Verdiğimiz karar bizim kişisel bakış açımızdan, hayatta yaşadığımız olaylardan, hayatta öğrendiğimiz bilgilerden etkileniyor ve tüm bunlar kararımızı şekillendiriyor.
Tabii bunun bir istisnası, hayata matematik olarak bakmak.
Bu konuyu bana zamanında öğreten öğretmenimin örneğini size de verirsem, diyelim masada 4 tane kase var ve 100 kişiye masada kaç tane kase olduğunu soruyoruz. Eğer sayı saymasını biliyorlarsa, (:D) hepsinin de cevabı 4 olacaktır.
Ama bu 100 kişiden, kaseleri tarif etmelerini istesek, 100 değişik cevap gelebilir.
Ve çekim yasası açısından bizi ilgilendiren bir soru sorsak ve desek ki, “4 kase az mı çok mu?” işte o zaman, yine kişiden kişiye ve özellikle de kişilerin bu azlığı ve çokluğu neye göre karşılaştırdıklarına bağlı olarak yine çeşit çeşit cevaplar alabiliriz.
Görecelik konusuna bir diğer örnek vermek gerekirse:
Hani hamamların içerideki en sıcak odaları vardır. O odaya girmeden hemen önce, yani o kapının hemen dışında, daha içeri girmeden sıcaklığı hissetmeye başlarsınız.
O dış oda o an çok ama çok sıcak gelir. Ama en içeride bir süre geçirdikten sonra, dışarı çıktığınızda, sanki donuyormuş gibi hissedersiniz değil mi?
Oysa ki, o ara odanın sıcaklığı aynıdır.
Bir başka ifadeyle, bizim önceki tecrübemize göre, ortam aynı olmasına rağmen, bizim hissettiğimiz his değişebiliyor.
***************************
Yine bu konuyla alakalı olarak, yıllar önce, bir akrabamızın söylediği bir söz hiç aklımdan çıkmaz.

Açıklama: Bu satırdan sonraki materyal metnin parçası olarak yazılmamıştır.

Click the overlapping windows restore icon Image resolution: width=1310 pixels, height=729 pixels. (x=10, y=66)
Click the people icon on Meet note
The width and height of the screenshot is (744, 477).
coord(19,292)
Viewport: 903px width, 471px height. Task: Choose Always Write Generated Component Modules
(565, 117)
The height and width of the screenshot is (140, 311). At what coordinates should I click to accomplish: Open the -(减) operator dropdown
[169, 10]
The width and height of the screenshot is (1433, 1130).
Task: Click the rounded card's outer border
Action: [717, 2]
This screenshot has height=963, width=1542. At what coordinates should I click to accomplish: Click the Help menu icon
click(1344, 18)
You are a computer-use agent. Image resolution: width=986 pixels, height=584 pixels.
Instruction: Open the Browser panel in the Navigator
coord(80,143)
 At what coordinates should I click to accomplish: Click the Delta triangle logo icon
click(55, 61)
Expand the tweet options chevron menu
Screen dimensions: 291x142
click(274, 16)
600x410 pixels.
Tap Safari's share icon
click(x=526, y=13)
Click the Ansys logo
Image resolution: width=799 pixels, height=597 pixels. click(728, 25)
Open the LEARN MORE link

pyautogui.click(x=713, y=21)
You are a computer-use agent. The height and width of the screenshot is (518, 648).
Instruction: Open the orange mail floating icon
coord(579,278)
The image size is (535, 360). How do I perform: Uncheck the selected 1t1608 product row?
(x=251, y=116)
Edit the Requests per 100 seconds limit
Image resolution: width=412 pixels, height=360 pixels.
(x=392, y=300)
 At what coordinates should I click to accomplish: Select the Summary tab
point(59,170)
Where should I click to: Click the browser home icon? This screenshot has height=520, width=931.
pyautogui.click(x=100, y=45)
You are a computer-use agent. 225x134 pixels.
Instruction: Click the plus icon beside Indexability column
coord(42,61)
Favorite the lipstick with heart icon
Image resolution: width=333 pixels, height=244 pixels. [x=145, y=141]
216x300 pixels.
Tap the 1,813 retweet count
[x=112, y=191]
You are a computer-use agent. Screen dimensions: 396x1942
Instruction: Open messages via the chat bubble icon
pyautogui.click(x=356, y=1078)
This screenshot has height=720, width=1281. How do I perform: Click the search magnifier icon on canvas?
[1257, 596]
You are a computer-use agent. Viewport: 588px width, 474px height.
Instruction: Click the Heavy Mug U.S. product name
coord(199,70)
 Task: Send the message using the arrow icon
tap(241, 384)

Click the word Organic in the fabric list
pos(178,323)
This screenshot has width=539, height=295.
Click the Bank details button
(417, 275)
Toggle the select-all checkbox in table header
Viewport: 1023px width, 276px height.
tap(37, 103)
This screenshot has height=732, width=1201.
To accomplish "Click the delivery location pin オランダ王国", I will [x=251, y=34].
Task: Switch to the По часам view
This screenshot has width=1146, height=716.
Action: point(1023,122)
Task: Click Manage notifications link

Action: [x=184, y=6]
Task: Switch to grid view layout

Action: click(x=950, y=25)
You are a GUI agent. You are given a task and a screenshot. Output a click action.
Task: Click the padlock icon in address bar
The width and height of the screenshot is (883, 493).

Bu tanıdıklarımızın 2 katlı bir evleri vardı ve bina işleriyle, günlük alışverişlerle hep kendileri veya çocukları uğraşırlardı. Sonra bir gün geldi, bu binalarını müteahhite verdiler ve yerine kocaman bir apartman yapıldı. Kendileri de o apartmanda yaşamaya devam ettiler.
Ancak, yeni gelen apartman düzeniyle, artık apartmanın işlerini, temizliklerini yapan, çöpleri toplayıp dışarı koyan, günlük ekmek, süt vs. alışverişlerini yapan bir kapıcıları da vardı.
Tabii özellikle çocuklar bir rahata ermişlerdi.
Ve bu rahatlıkla, söyledikleri “Yeni düzene ne kadar da çabuk alıştık, apartman hayatı ne rahatmış, ne güzelmiş. Eski düzene dönmekten Allah korusun. İnsan iyiye gidişe ne kadar da çabuk alışıyor.” sözleri benim aklıma kazınıp kalmıştır.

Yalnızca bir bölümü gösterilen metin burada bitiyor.